REQUIRED ACTION - The expected answer comprises all lines from the entries that contain the string "Given".

Saved data entries -
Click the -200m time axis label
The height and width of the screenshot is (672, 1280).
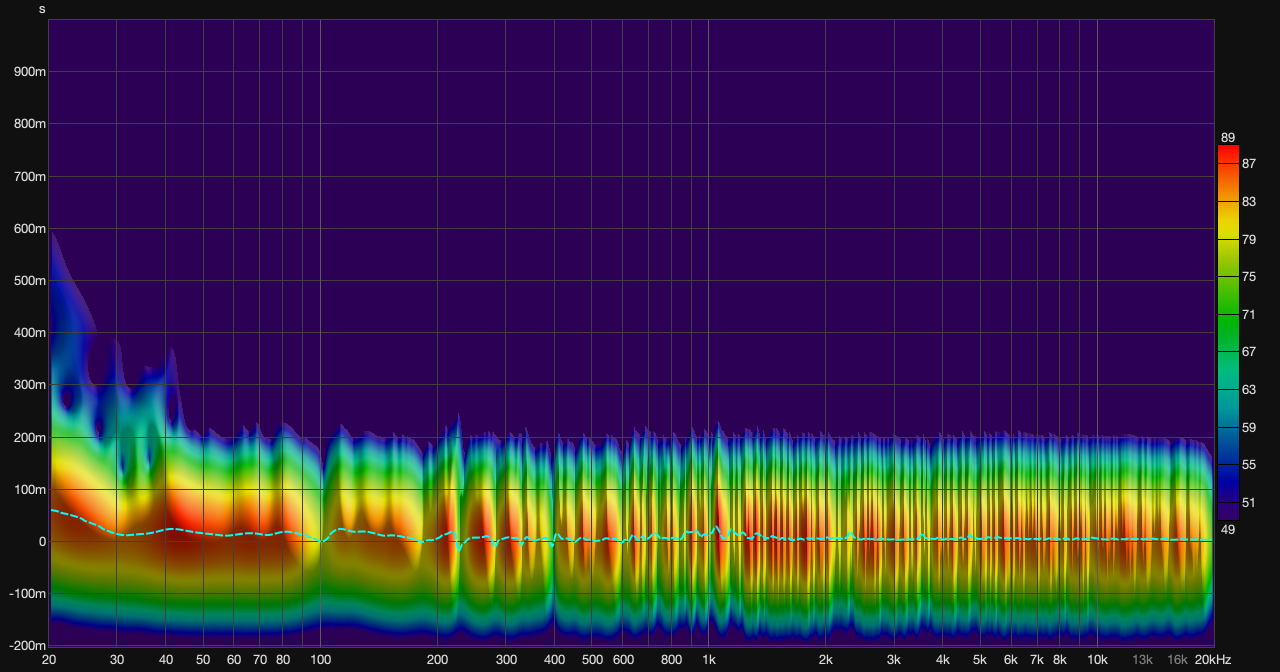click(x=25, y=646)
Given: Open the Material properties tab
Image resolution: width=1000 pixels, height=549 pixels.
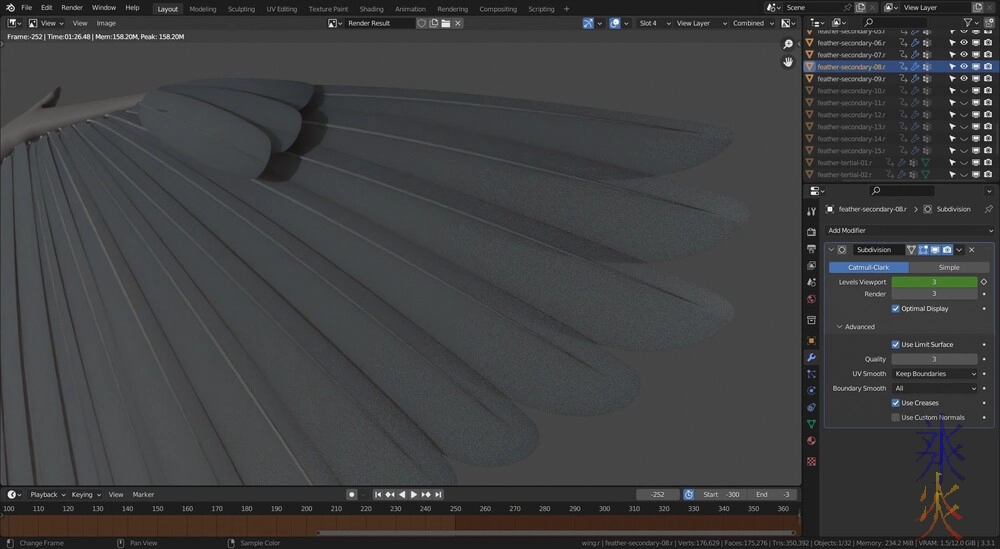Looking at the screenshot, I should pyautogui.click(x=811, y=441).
==
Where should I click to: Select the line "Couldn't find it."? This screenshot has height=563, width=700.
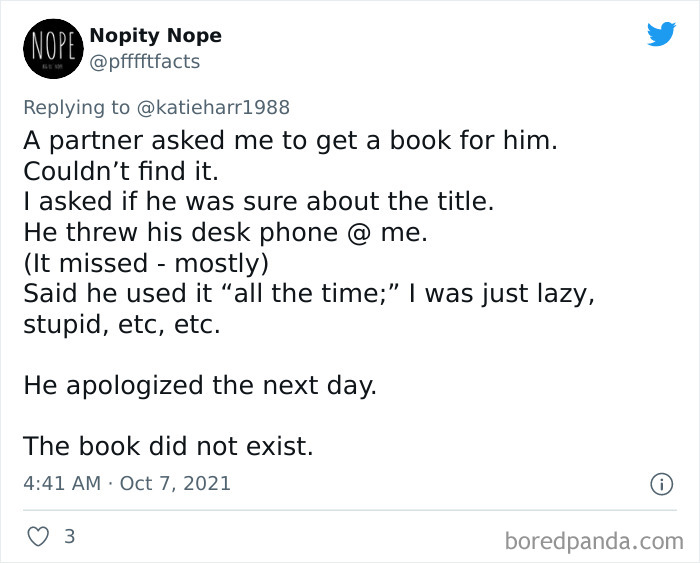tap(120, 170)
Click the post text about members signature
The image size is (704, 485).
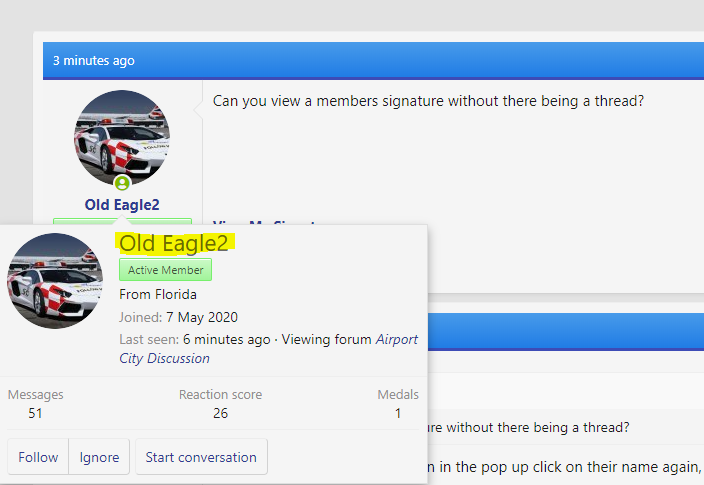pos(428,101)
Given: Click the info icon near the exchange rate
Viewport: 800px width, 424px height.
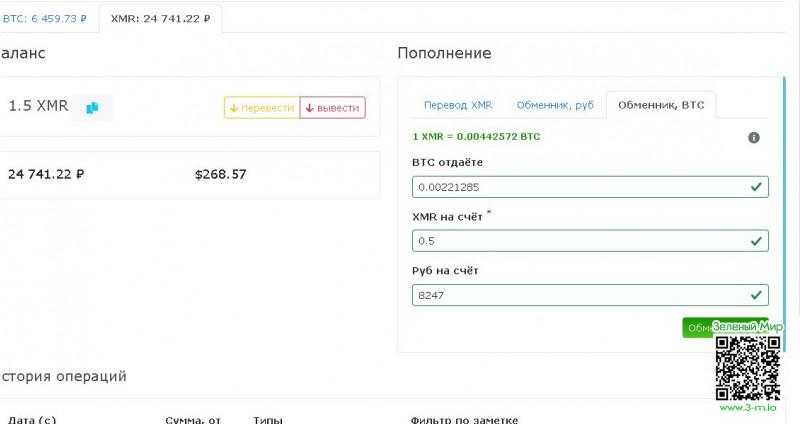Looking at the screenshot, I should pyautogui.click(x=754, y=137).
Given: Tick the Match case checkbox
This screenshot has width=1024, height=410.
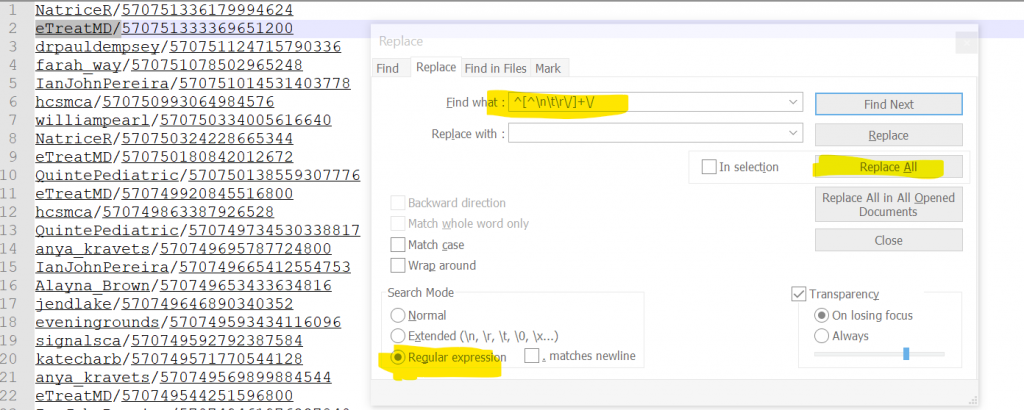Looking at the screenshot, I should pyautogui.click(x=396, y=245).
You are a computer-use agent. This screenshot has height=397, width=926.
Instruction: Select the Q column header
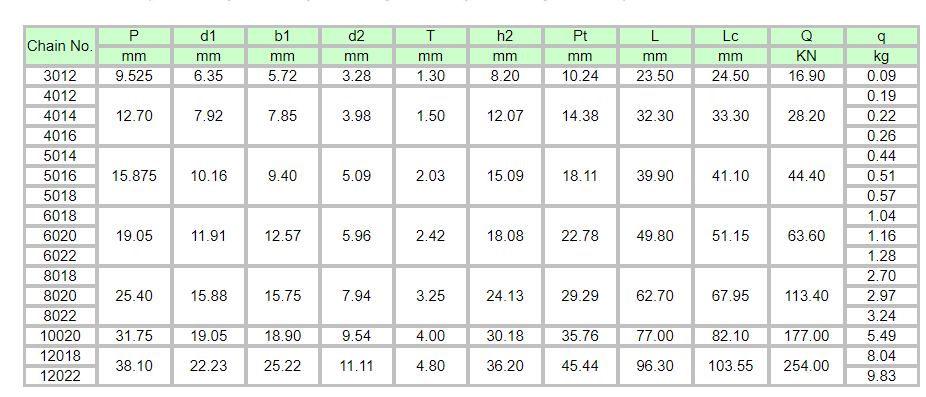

EXERCISE SOLUTION -
Given: Open the Material properties tab
Given: Click the info icon near the exchange rate
Given: Tick the Match case checkbox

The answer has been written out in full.